Alcázar of Seville is a royal palace in Seville, built for the Christian king Peter of Castile. The dream comes true in the gardens of the Alcázar and their sumptuous residence.

Take half a day to get lost in the corridors of the Alhambra, the fortress-palace that has inspired artists throughout the centuries. Behind its high yellow stone walls hide architectural treasures and sumptuous arabesques worthy of the palaces of the Thousand and One Nights.

Take the road to the white villages or Pueblo Blanco in the language of Cervantes.

Visit Nasrid Castle, Setenil de las Bodegas, a troglodyte village huddled under a huge rock or the romantic Ronda.

The Tabernas desert, unique in Europe, located in the east of Andalusia, with 280 square kilometers of arid ridges, dry river beds, and bizarre rock formations, the protected national park feels more American Wild West than Andalusia.

Discover a unique place in the heart of Andalusia:  the Sierra Nevada, the southernmost mountain range in Europe, it is full of natural treasures. A paradise for hikers, it will also delight lovers of more atypical activities.

Taste with delight the fragrant olive oil of the village of Baeza lost in the green ocean of olive groves. The cobbled streets and remarkable Renaissance monuments have earned this friendly town a place in the UNESCO World Heritage List.

Enjoy the gentle way of life in Malaga, an emblematic city on the Costa del Sol. A city full of color due to its façades and its excellent amber, red, or rosé wine.

Visit The Museo Picasso, Museum in Málaga, the city where artist Pablo Ruiz Picasso was born. It opened in 2003 in the Buenavista Palace and has 285 works donated by members of Picasso's family.

Taste the Spanish flavors! Its tapas, cold soups like Salmorejo, Ajoblanco…, or its aubergines fried in honey have been putting everyone in agreement for several centuries! Not forgetting the seafood (fish and seafood) and the excellent wines of the region of Malaga and Jerez de la Frontera, which make the region a gastronomic destination.

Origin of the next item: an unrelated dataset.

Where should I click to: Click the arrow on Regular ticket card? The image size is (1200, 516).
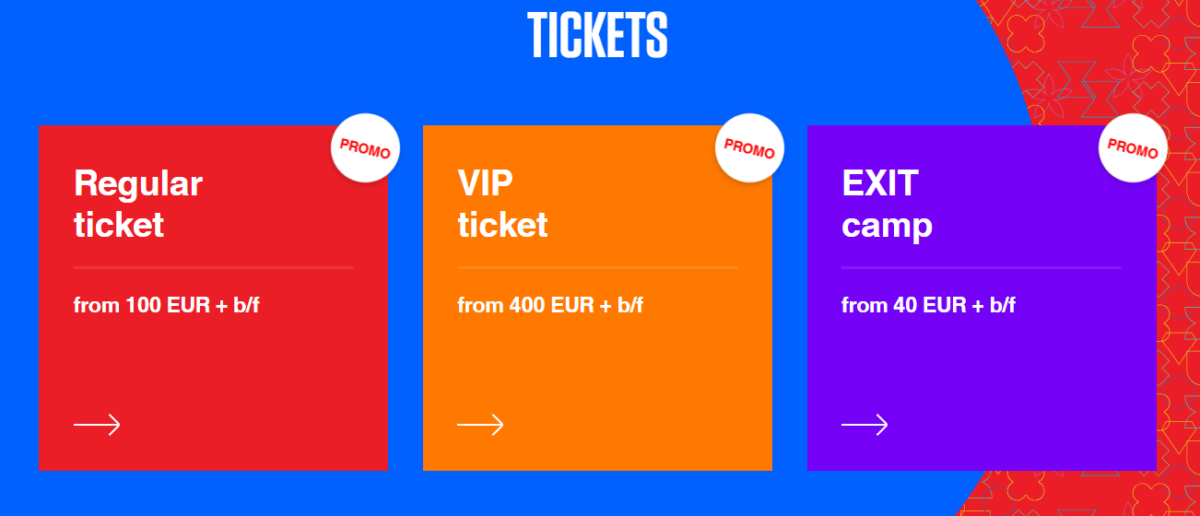click(97, 425)
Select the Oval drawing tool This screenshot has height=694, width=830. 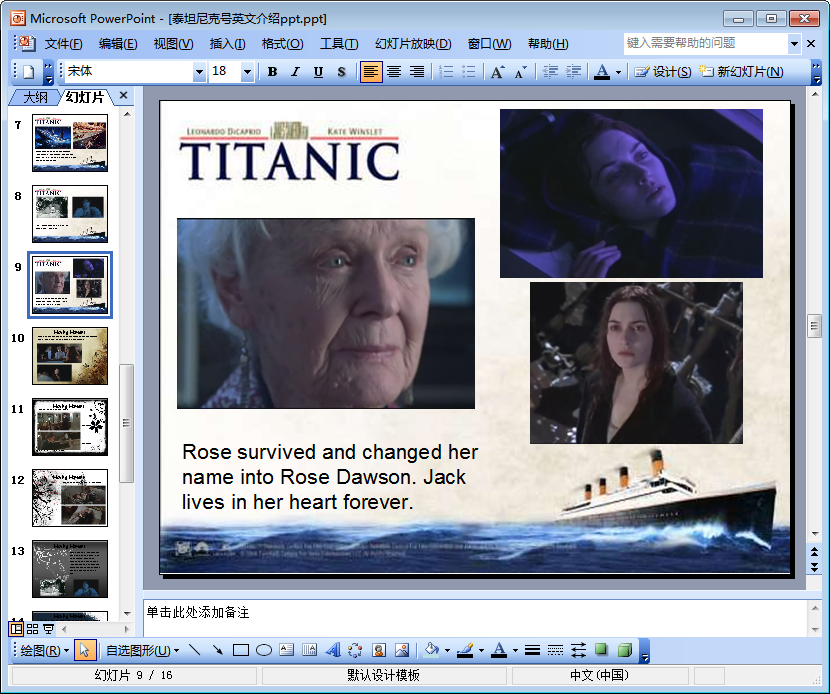pyautogui.click(x=264, y=650)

Enjoy Marbella’s Beaches, the 27 kilometers (17 miles) of coastline within the limits of Marbella is divided into twenty-four beaches with different features. Golden or dark sand ranging through a fine, medium, or coarse in texture, and some gravel.

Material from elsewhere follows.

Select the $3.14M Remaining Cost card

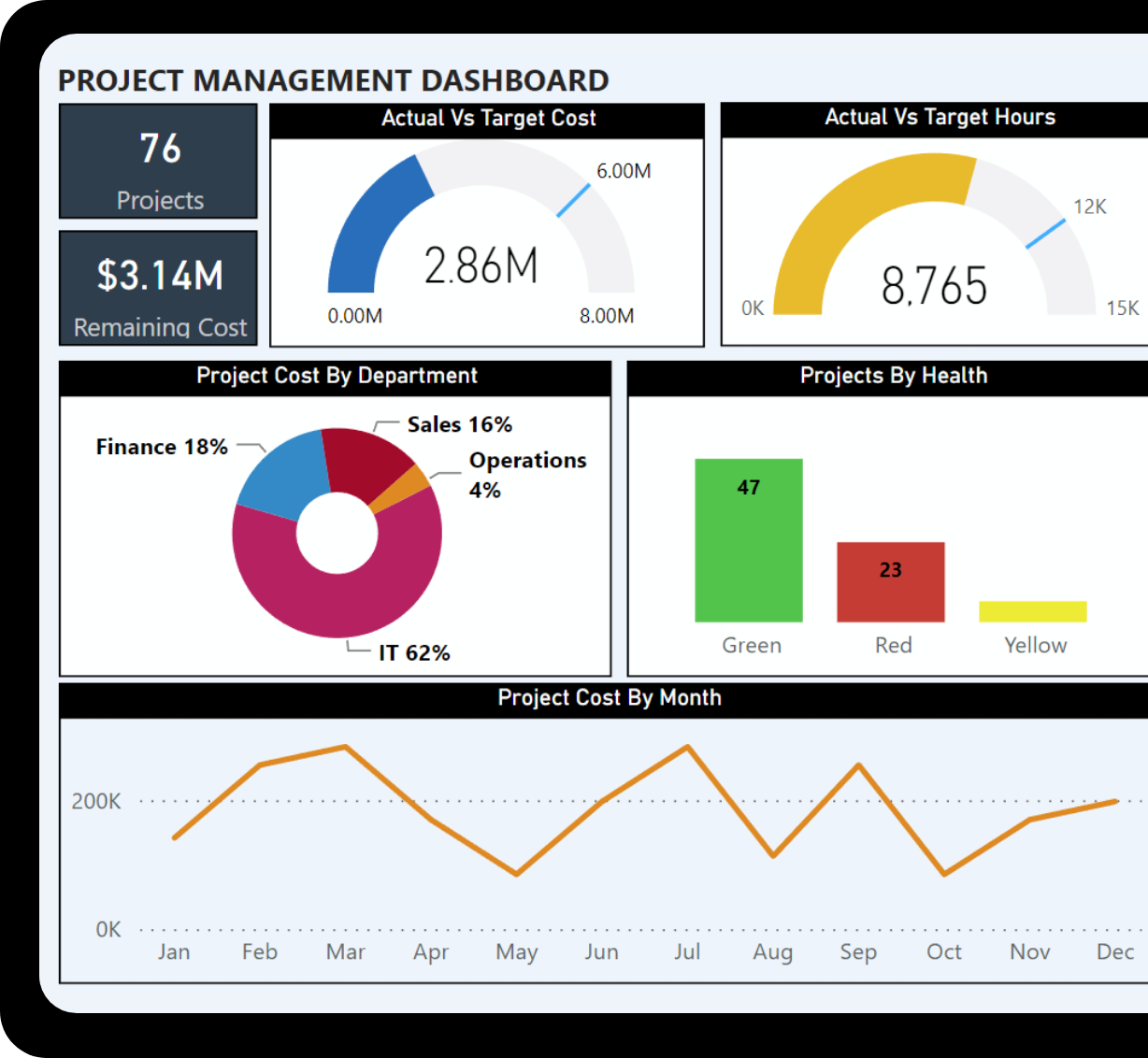pos(158,289)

Marbella is a great place to try out some traditional Spanish cooking, Gazpacho cold soup, Espetos de Sardinas -means grilled sardines-, Cordoban Salmorejo, Meat, and fish - grilled in front of you-. The whole family will find something to satisfy their tastes., add their delicious flavor to the splendid setting of the restaurant.

Puerto Banus/Malaga - Less than 20 miles east along the coast from the unspoiled oasis of Estepona and you’re in a different world. Marbella has carved out a reputation for itself as being the loudest, most brash, and bling destination on the south coast of Spain; a favorite among the world’s millionaires and billionaires. Playa Puerto Banús is one of the best-known beaches close to the city (5.5 miles southwest of Marbella) and offers a slightly quieter environment than the crowded and noisy sands of Marbella itself. Situated along the length of Puerto Banus’ flashy marina, this clean and spacious beach is lined with smart beauty salons and sleek bars and restaurants.

Andalusia’s Beaches

The beaches in Andalusia are formed to the east by the Mediterranean Sea and to the west by the Atlantic. The light of Cádiz beaches, the virgin nature of the coast in Huelva, the wonderful cliffs and coves of the Malagan coastline, or the radiant color of the Granada’s coast.

To name some of them:

-Playa de Los Genoveses in Almeria

-Playa Zahara de los Atunes in Cadiz

-Playa La Malagueta in Malaga

-Playa La Caleta in Malaga

-Playa La Rada Estepona/Malaga


All year round, the sun is shining. In the southeast of Andalusia, rainfall is scarce, especially in summer. Temperatures, which can reach up to 40 degrees in July-August, are always more pleasant at the seaside. However, bring hats, sunscreens, and sunglasses for your family. Little Guest is on all fronts and also advises you on your choice of sun protection and baby sunglasses! In spring and autumn, the temperatures, usually between 24 and 28 degrees, are simply perfect for exploring this beautiful region.